Faster transform-gisaid #88

ttung · 2020-08-24T18:34:40Z

Description of proposed changes

Processing in transform-gisaid is represented as a pipeline of steps. Each step either manipulates the data (Transform) or filters the data (Filter). At the start of each pipeline is a DataSource.

To test this, I processed the same gisaid dataset with both the old script and the new script. The key differences in the output are:

The new script does not, by default, sort the sequences before outputting. It does perform the same deduplication process however. To sort the sequence data, use the option --sorted-fasta.
The new script interprets errors in source-data/gisaid_annotations.tsv differently than the old script. It ignores all rows that do not have four columns. As a result, some annotations are not processed.

Additionally, there is the option --output-unix-newline, which forces all output (fasta files and metadata csv files) to use unix newlines.

Related issue(s)

Fixes #77

Testing

To test this, I processed the same gisaid dataset with both the old script and the new script. The key differences in the output are:

The new script does not sort the sequences before outputting. It does perform the same deduplication process however.
The new script interprets errors in source-data/gisaid_annotations.tsv differently than the old script. It ignores all rows that do not have four columns. As a result, some annotations are not processed.

ttung · 2020-08-24T18:36:04Z

To process the gisaid data from Aug.20 on my laptop, the old script took about 30 minutes and multiple GB of RAM. This new script takes about 60 seconds and about 400MB of RAM.

kairstenfay

This looks great, @ttung ! Thanks so much for all the work you've done here -- this is exactly what we desperately needed in the ncov-ingest pipeline. I just ran this script on a smaller subset of the GISAID data (200 rows), and the output metadata TSV, once sorted, matched the existing transform's output exactly.

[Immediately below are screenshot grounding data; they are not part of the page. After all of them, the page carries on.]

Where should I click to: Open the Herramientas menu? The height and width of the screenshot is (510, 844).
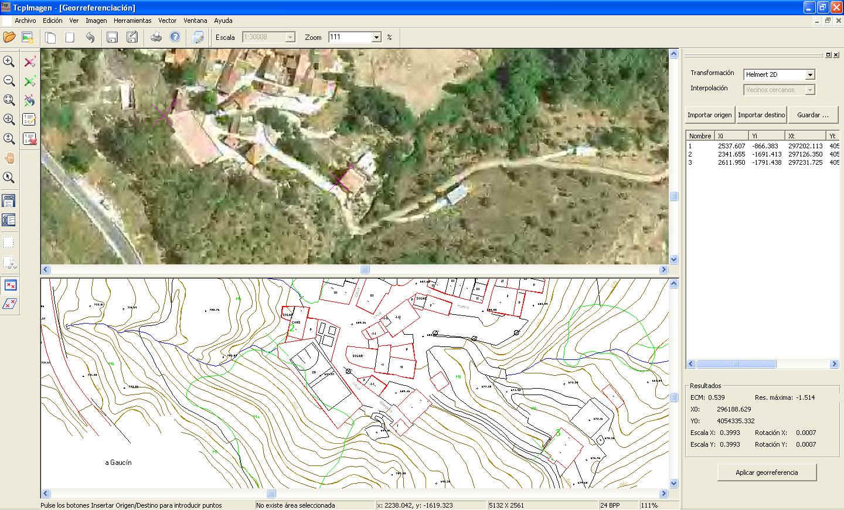132,21
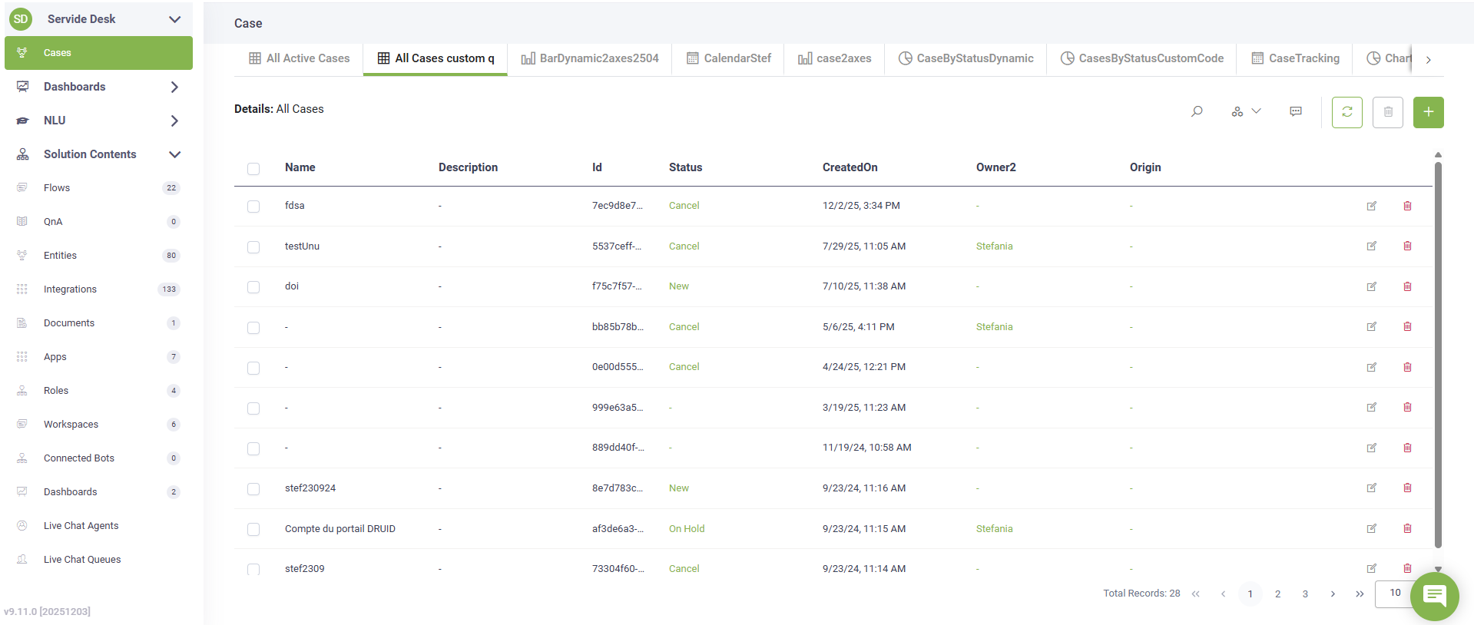Open the comments speech bubble icon
This screenshot has height=625, width=1474.
[1296, 112]
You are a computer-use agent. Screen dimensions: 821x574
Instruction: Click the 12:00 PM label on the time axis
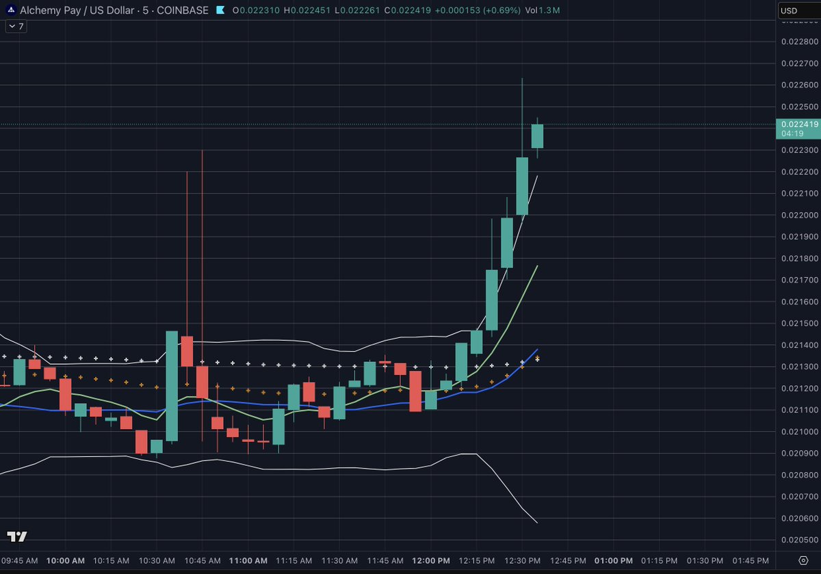[430, 560]
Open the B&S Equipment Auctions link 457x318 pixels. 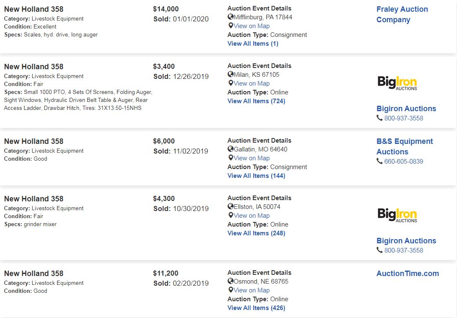coord(404,146)
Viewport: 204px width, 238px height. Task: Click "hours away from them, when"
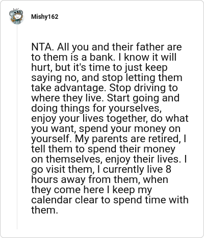point(99,179)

I left a couple of minor inline comments and have a couple of higher level suggestions, one which should come as no surprise to you.

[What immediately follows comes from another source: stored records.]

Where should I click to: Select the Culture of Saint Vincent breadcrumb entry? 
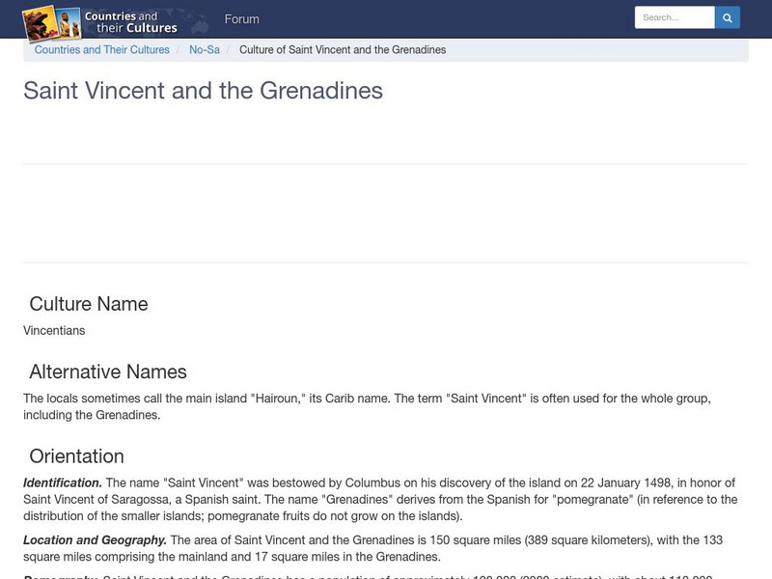coord(344,49)

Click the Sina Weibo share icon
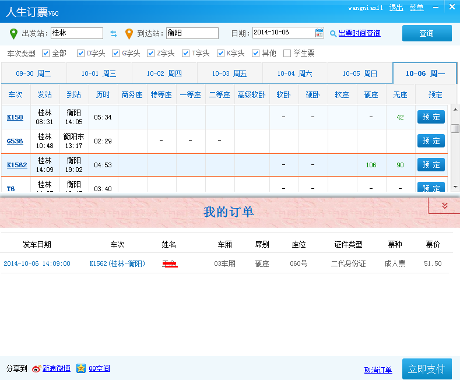(36, 368)
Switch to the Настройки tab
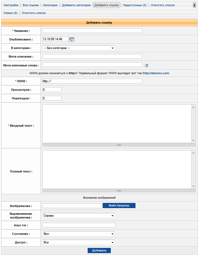199x256 pixels. coord(11,5)
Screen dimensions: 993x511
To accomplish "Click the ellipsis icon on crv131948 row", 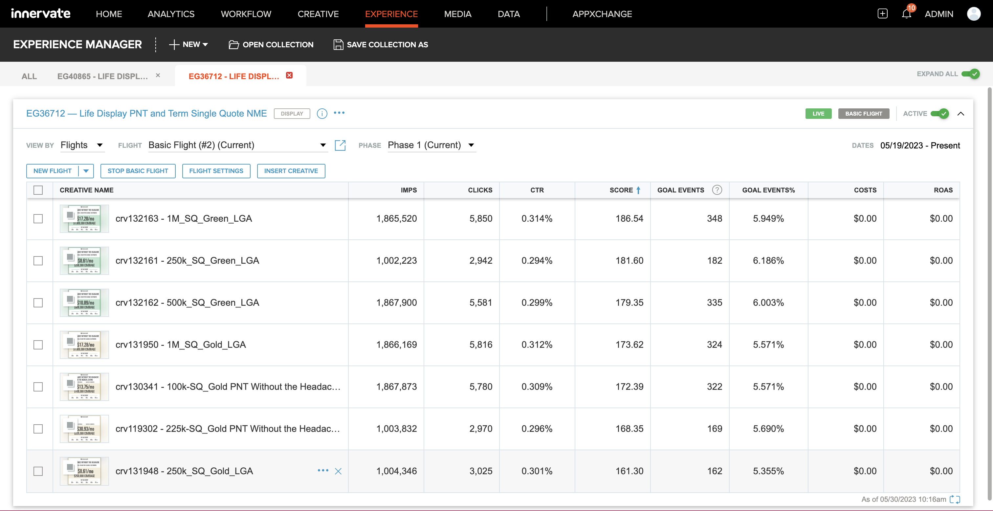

Can we output sorted a sorted metadata TSV using the existing sorting logic in transform-gisaid? This is crucial for our internal alerting system which notifies nCoV build maintainers of incoming metadata. I believe we'll also need to sort the additional info TSV file. @trvrb mentioned having a slight preference for the ability to also sort the output sequences FASTA file, but this is not a strict requirement.
Can we send the printed warnings from your new transform-gisaid to Slack? The nCoV build maintainers are keen to know which annotations fail to apply (and, as we discussed previously, are currently working to systematically clean up missing/trailing tabs). I imagine we can easily pipe the stdout output to our notify-slack script in the ingest-gisaid file.

I hope I've addressed everything from our previous discussions on Slack. Please let me know if you have any questions, old or new. Thanks again!

lib/utils/transformpipeline/transforms.py

bin/transform-gisaid

kairstenfay · 2020-08-27T01:14:25Z

2\. The new script interprets errors in `source-data/gisaid_annotations.tsv` differently than the old script.  It ignores all rows that do not have four columns.  As a result, some annotations are not processed.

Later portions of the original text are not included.